On Thu, Aug 15, 2013 at 02:31:06PM -0700, Paul E. McKenney wrote:
> On Thu, Aug 15, 2013 at 09:44:25PM +0100, David Howells wrote:
> > Bruce Fields <bfields@fieldses.org> wrote:
> > 
> > (Adding Paul McKenney who's good at this stuff)
> 
> Well, I should be able to provide a more refined form of confusion...
> 
> > > > v2:
> > > > - fix potential double-free of lease if second check finds conflict
> > > > - add smp_mb's to ensure that other CPUs see i_flock changes
> > > > 
> > > > v3:
> > > > - remove smp_mb calls.
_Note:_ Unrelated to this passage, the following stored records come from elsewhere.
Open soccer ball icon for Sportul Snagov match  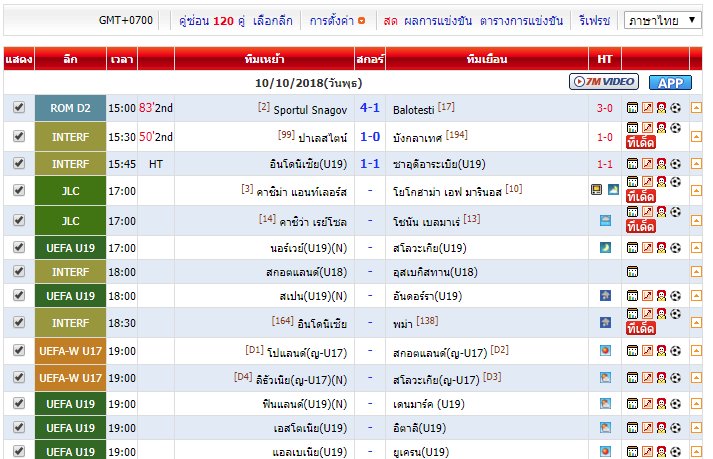(676, 107)
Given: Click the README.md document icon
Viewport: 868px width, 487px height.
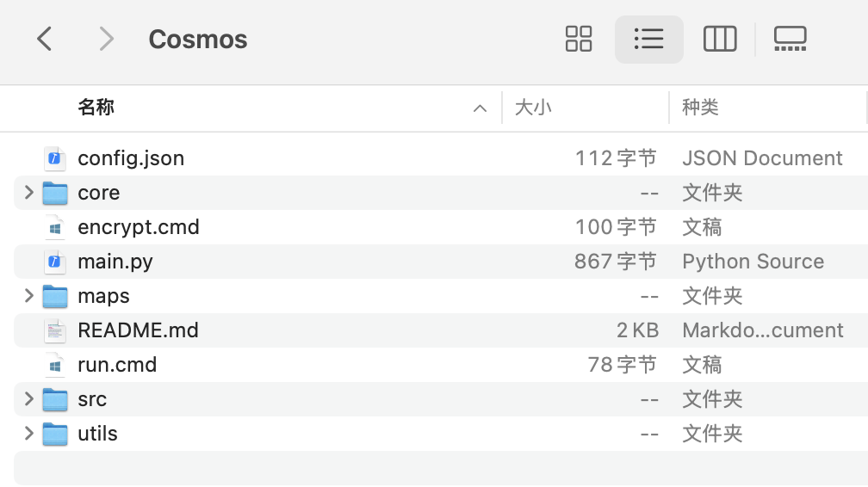Looking at the screenshot, I should coord(55,330).
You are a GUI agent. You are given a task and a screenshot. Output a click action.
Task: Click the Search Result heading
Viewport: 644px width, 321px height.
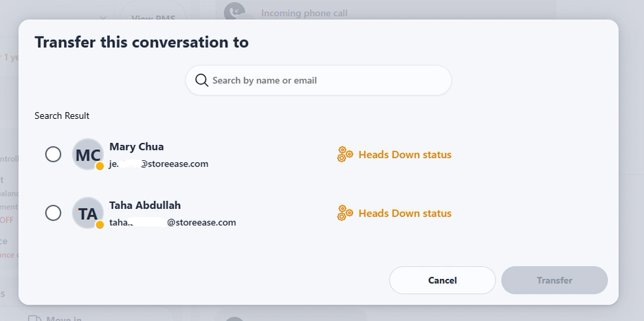click(x=62, y=116)
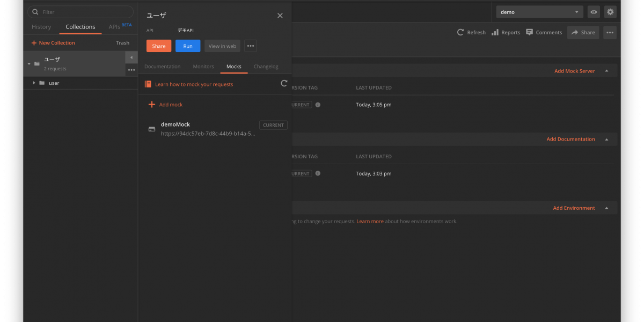Open the environment quick look eye icon

[x=594, y=12]
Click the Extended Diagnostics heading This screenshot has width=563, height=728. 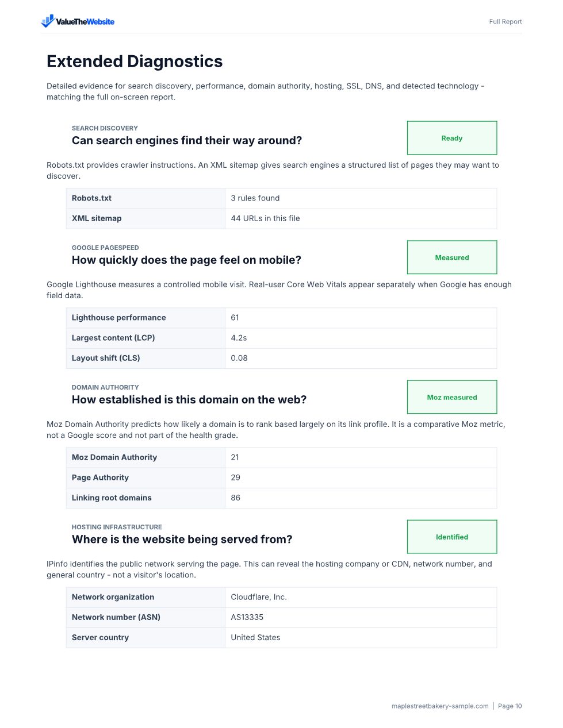[135, 61]
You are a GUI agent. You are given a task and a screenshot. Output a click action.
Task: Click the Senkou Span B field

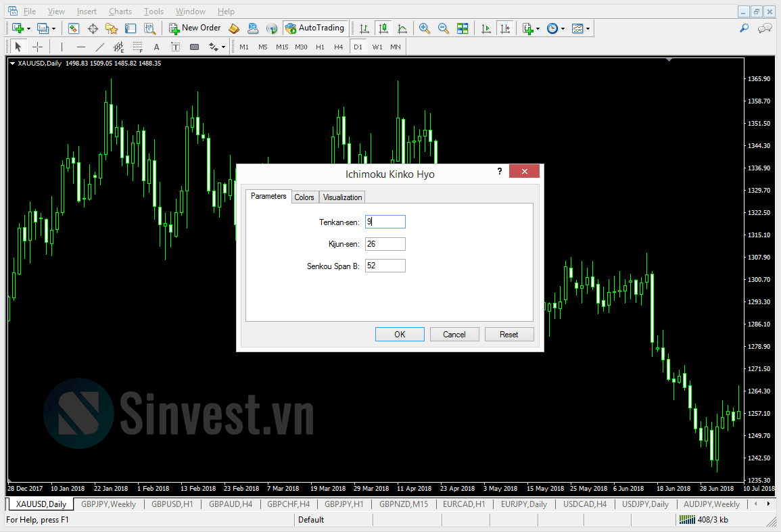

Partial ordering is unlikely to help here.
> > > 
> > > Forgive me here, I still don't understand.  So to simplify massively,
> > > the situation looks like:
> > >
> > > 	setlease		open
> > > 	------------		------
> > > 
> > > 	atomic_read		atomic_inc
> > > 	write i_flock		read i_flock
> > > 	atomic_read
> > 
> > Are the three atomic ops reading the same value?  If so, you can have smp_mb()
> > calls here:
> > 
> > 	atomic_read		atomic_inc
> > 				smp_mb()
> > 	write i_flock		read i_flock
> > 	smp_mb()
> >  	atomic_read
> 
> Yes, you need memory barrier of some form or another.  You can use
> smp_mb__after_atomic_inc() after the atomic_inc, which is lighter
> weight on x86.  Note that atomic_inc() does not return a value, and
> thus does not guarantee ordering of any sort.
> 
> > I *think* that memory accesses in one place need to be reverse-ordered wrt to
> > those in the other place, so:
> > 
> > 	atomic_read		atomic_inc
> > 	smp_mb()		smp_mb()
> > 	write i_flock		read i_flock
> >  	atomic_read
> > 
> > doesn't achieve anything.
> 
> The only thing that this arrangement could achive would be if the
> atomic_ operations are all accessing the same variable, in which case
> if the first CPU's last atomic_read preceded the atomic_inc, then
> we would know that the first CPU's first atomic_inc also preceded
> that same atomic_inc.
> 
> Let's add values and look at it a slightly different way:
> 
> 	CPU 0			CPU 1
> 
> 	r1 = atomic_read(&x);	atomic_inc(&x);
> 	smp_mb();		smp_mb__after_atomic_inc()
> 	i_flock = 1;		r3 = i_flock;
> 	r2 = atomic_read(&x);
> 
> Assume that the initial values of x and i_flock are zero.  (This might not
> make sense in the code, but you can substitute different values without
> changing the way this works.)
> 
> Then if r2==0, we know that r1==0 as well.  Of course, if there were other
> atomic_inc(&x) operations in flight, it might be that r1!=r2, but we
> would know that r1 got an earlier value of x than r2.  If x is 64 bits,
> then we know that r1<r2.
> 
> But as Dave points out, the placement of the memory barriers prevents
> us from drawing any similar conclusions about the accesses to i_flock.
> 
> So let's take a similar look at the initial arrangement:
> 
> 	CPU 0			CPU 1
> 
> 	r1 = atomic_read(&x);	atomic_inc(&x);
> 	i_flock = 1;		smp_mb__after_atomic_inc()
> 	smp_mb();		r3 = i_flock;
> 	r2 = atomic_read(&x);
> 
> Again, assume that the initial values of x and of i_flock are zero.
> Assume also that this is the only code that executes.  Then if r3==0, we
> know that r2>=1.  In fact, if r3==0, we know that r2==1.  The load from
> i_flock() had to have come before the store, and so the memory barriers
> guarantee that the load into r2 must see the results of the atomic_inc().
> 
> Similarly, if r2==0, we know that CPU 0's load into r2 came before
> CPU 1's atomic_inc().  The memory barriers then guarantee that CPU 0's
> store into i_flock precedes CPU 1's load from i_flock, so that r3==1.
> Cache coherence gives us another fact.  Both of CPU 0's atomic_read()s
> do volatile loads from the same variable, so they must happen in order
> (if they were not volatile, the compiler would be within its rights
> to interchange them).

OK, but the smp_mb() already guaranteed this, right?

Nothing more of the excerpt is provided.